Nothing more happened in terms of design today, but I was pretty happy with the progress nonetheless. I've changed the structure of the code back into a working system, and made a start on the code for cardinality.
By moving the recognition of the
kowari:is predicate out into the parser, it has solved several problems, and made the code a lot simpler. These benefits are carrying through to the other constraints, so the design change seems to be a good one.
Using a factory method to create the appropriate type of constraint is the only part of the code which is doing a lot of
if()...else statements, and even this is reasonably simple. More importantly, because the predicates are being recognised at parse time instead of execution time, there is no need to have the magic predicates stored in the database on initialization, so they can be recognised while resolving the constraint. With the advent of different database back-ends with the new Resolver SPI, it won't always be possible to add magic predicates to a database, so this change turned out to be quite important anyway.

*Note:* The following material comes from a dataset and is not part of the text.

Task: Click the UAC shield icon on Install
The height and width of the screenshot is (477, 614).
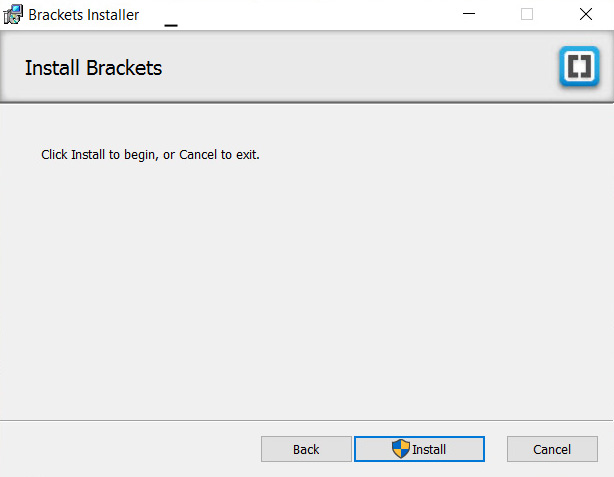Action: tap(401, 449)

There are other advantages as well. Checking of the constraint parameters used to be done on the server while the constraint was being evaluated, but now this is done by the constructors of the constraints. This catches problems earlier, and simplifies the execution code on the server. Finally, the fact that AN has already changed the
ConstraintResolver to using the visitor pattern has meant that new constraint types can be introduced trivially, simply by adding a
visit() method with a parameter of the constraint type required.
Moving over to this arrangement removed 29 lines of
kowari:is code from a
visit() method which was handling all types of constraints, and added a one line
visit() method which accepts a
ConstraintIs class. It's simpler, easier to read, does not involve myriad
if() statements, and is far more maintainable.

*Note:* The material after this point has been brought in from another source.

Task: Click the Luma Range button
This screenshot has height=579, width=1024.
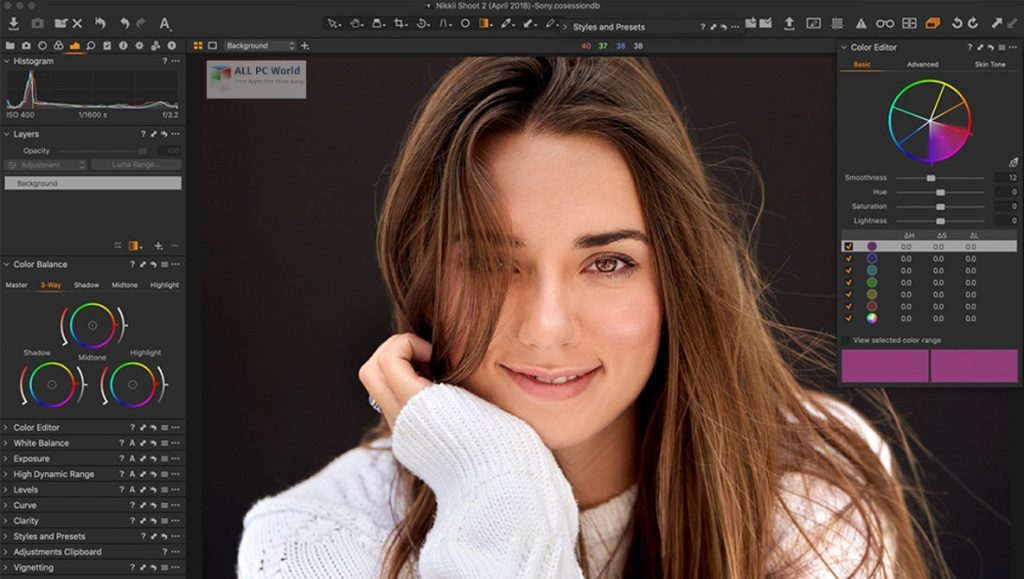Action: coord(136,165)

ConstraintIs class was trivial as well. It just extends the standard
ConstraintImpl class, with a few minor changes. The constructor does not need the predicate, as this is defined already by the nature of the class. It also does checks on the types of the data. At this point we only permit
kowari:is to be used with a variable subject and a fixed-value object, so the constructor can check for these as well. Finally, a couple of convenience accessor methods return the value and the variable without the need to cast.
Chang and Lee
At Bob's suggestion, I've been reading Chang and Lee's Symbolic Logic and Mechanical Theorem Proving. I'm only up to chapter 4, but it has proven to be an easy read so far.
Predicate logic is so applicable to our querying that I'm a little ashamed at not having read it already. Admittedly, so far the book has been about verifying the truth of a formula, rather than finding all "interpretations" (RDF statements) which fit it, but it is still talking about exactly the kind of things our queries need to do. SR was all over this stuff when the query layer was designed, but I realise now that I should have known it as well. Fortunately I was working on the datastore layer at that time, but I should still have learned about formal predicate logic when I first started working on optimizing queries. Oh well, better late than never.